==== Input data ====

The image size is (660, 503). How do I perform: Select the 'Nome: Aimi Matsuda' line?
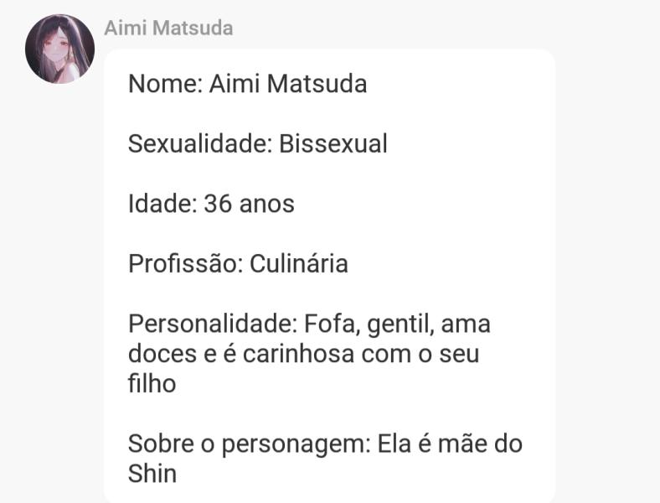(248, 83)
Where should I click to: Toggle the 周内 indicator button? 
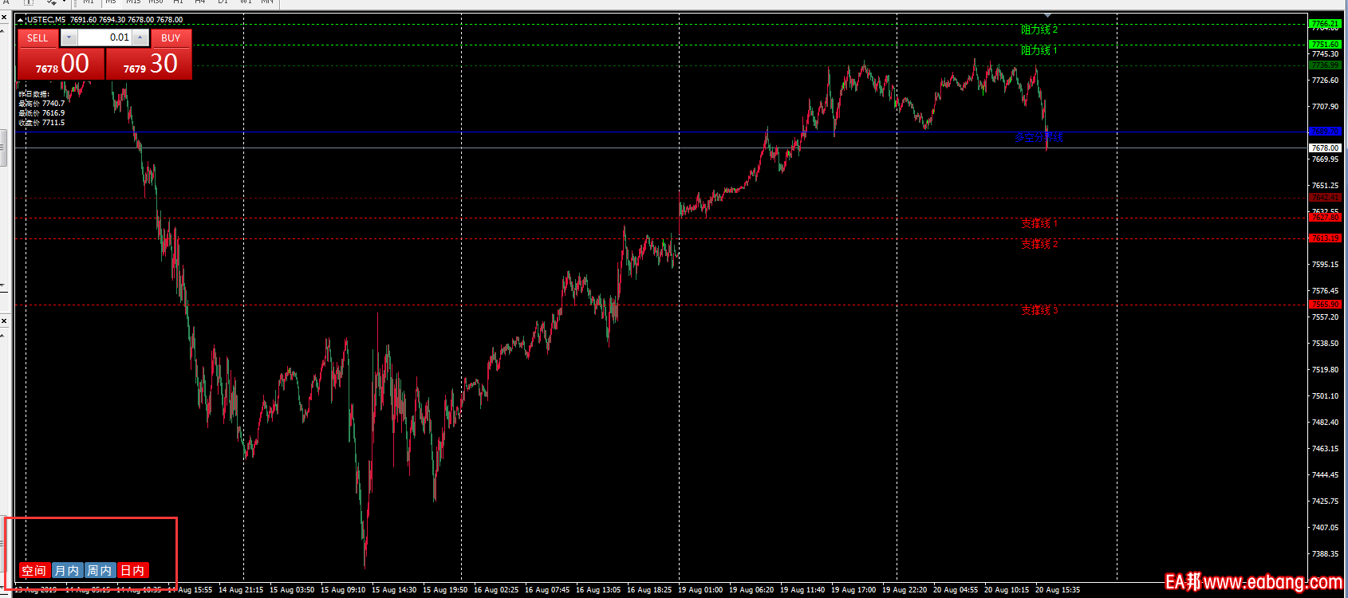point(100,570)
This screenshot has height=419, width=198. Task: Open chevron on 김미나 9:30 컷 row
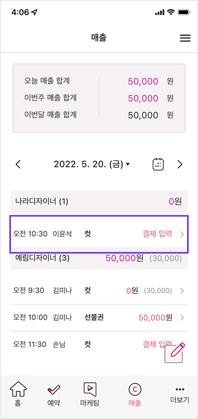(182, 291)
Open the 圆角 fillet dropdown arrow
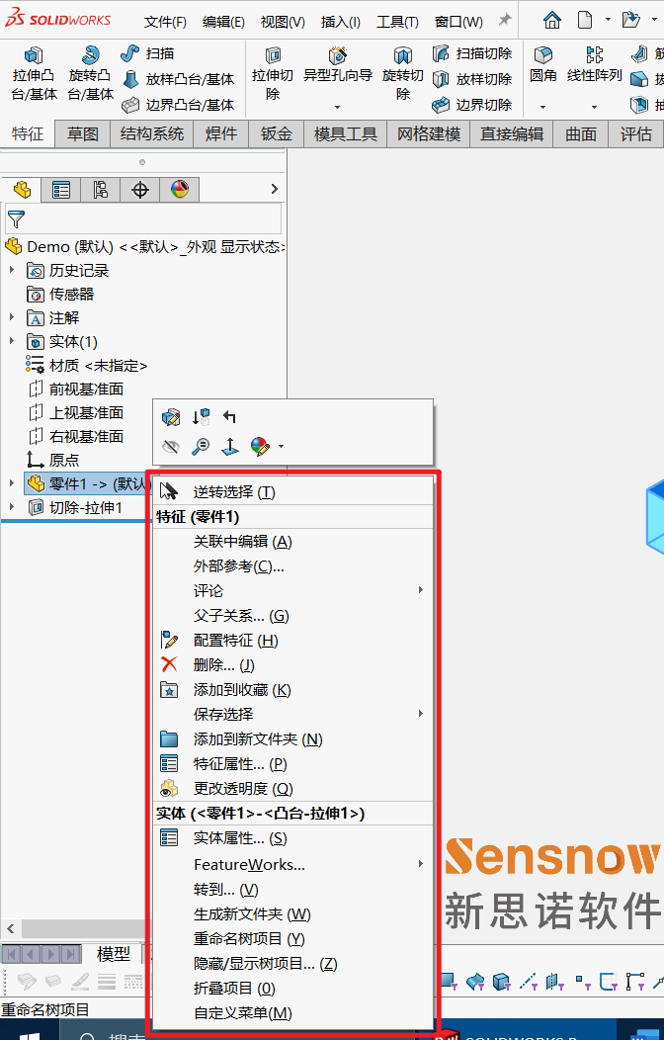This screenshot has height=1040, width=664. [542, 106]
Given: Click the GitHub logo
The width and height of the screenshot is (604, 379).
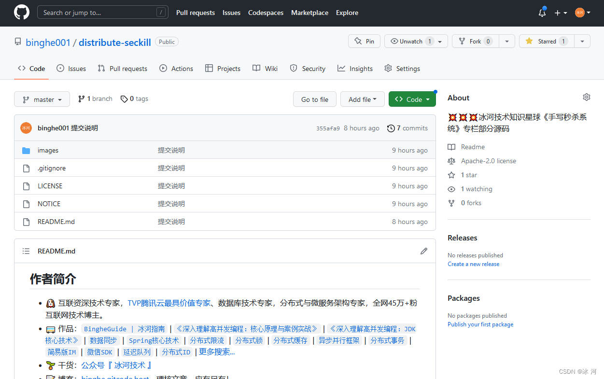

====

Assignment —
In your copy, include no pictures and only the lines from the line with "Open the 圆角 fillet dropdown arrow" through the final line of the listing above, reproduced exactly.

Expected answer —
Open the 圆角 fillet dropdown arrow
This screenshot has height=1040, width=664. [542, 106]
Given: Click the GitHub logo
The width and height of the screenshot is (604, 379).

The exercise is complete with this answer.